In jouw geval is het ASP, dus is het zaak om te kijken hoe ASP omgaat met de variabelen die je doorgeeft ...

een goede serverside aplicatie zorgt er overigens voor dat men van buitenaf niet zomaar al te specifieke query's kan uitvoeren, bv door SQL-statements uit te voeren, omdat dat en van de gevaarlijkste veiligheidsgaten en exploit-mogelijkheden zijn

[ Voor 9% gewijzigd door RM-rf op 02-10-2007 09:41 ]

Verwijderd schreef op dinsdag 02 oktober 2007 @ 09:36:
even los van het feit of ik het wel of niet op deze manier zou willen, is het mogelijk in HTML?

Speciale tekens in een URI moeten encoded worden. Een asterisks valt daar niet onder, dus http://www.eensite.nl/result.asp?achternaam=k* is een geldig URL. Een procentteken dien je echter wel te encoden tot %25 : http://www.eensite.nl/result.asp?achternaam=k%25

Verder: zie RM-rf: je zal daar serverside nog wel wat mee moeten doen.

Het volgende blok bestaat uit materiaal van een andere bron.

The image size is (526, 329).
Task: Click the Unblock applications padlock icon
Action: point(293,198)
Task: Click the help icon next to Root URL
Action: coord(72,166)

HTML is puur een document opmaak-taal en heeft niets met serverside processing te maken.

[ Voor 12% gewijzigd door crisp op 02-10-2007 09:43 ]

Verwijderd schreef op dinsdag 02 oktober 2007 @ 09:42:
Kan je mij een voorbeeld geven hoe de URL eruit komt te zien dan?

Nee, de url zoals je hem zelf gegeven heeft is volledig legitiem...

of je ASP applicatie ermee kan omgaan is een tweede vraag en die kun jij enkel beantwoorden als je weet hoe je specifieke ASP applicatie omgaat met die variabelen die je doorgeeft...
daarnaar kunnen wij moeilijk gaan raden

http://www.eensite.nl/result.asp?achternaam=k*

Volgens mij hangt het ervan af hoe je de database benadert, als dit via SQL is, denk ik als je de k* vervangt door k, deze als variabele in een string zet vervolgens een nieuwe string maakt met toevoegen van een % aan je string en dan deze gebruikt in je SQL statement

achternaam LIKE nieuwestring

moet het lukken.

Verwijderd schreef op dinsdag 02 oktober 2007 @ 10:07:
[...]


Volgens mij hangt het ervan af hoe je de database benadert, als dit via SQL is, denk ik als je de k* vervangt door k, deze als variabele in een string zet vervolgens een nieuwe string maakt met toevoegen van een % aan je string en dan deze gebruikt in je SQL statement

achternaam LIKE nieuwestring

moet het lukken.

als dat lukt via GET-variabelen, is het eerste advies dat ik zou geven, om dat ASP script onmiddelijk als de wiedeweerga van je server af te halen

veel succes dan met het uitzoeken hoe je ASP script wél werkt...

Of wat verwacht je eigenlijk anders van ons? met het herhaaldelijk zeggen 'dat het niet werkt'..?

Wat werkt er eigenlijk niet ?
Zoek je de personen met naam xxxx uit een database ?
Hoe ziet je SELECT statement er uit ? (als SQL aanroepen bestaat in ASP)<edit>

[ Voor 8% gewijzigd door Verwijderd op 02-10-2007 15:45 ]

SELECT is sowieso SQL en geen ASP. Het lijkt me verstandig als de TS eerst wat leest over het voorkomen van MySQL injections.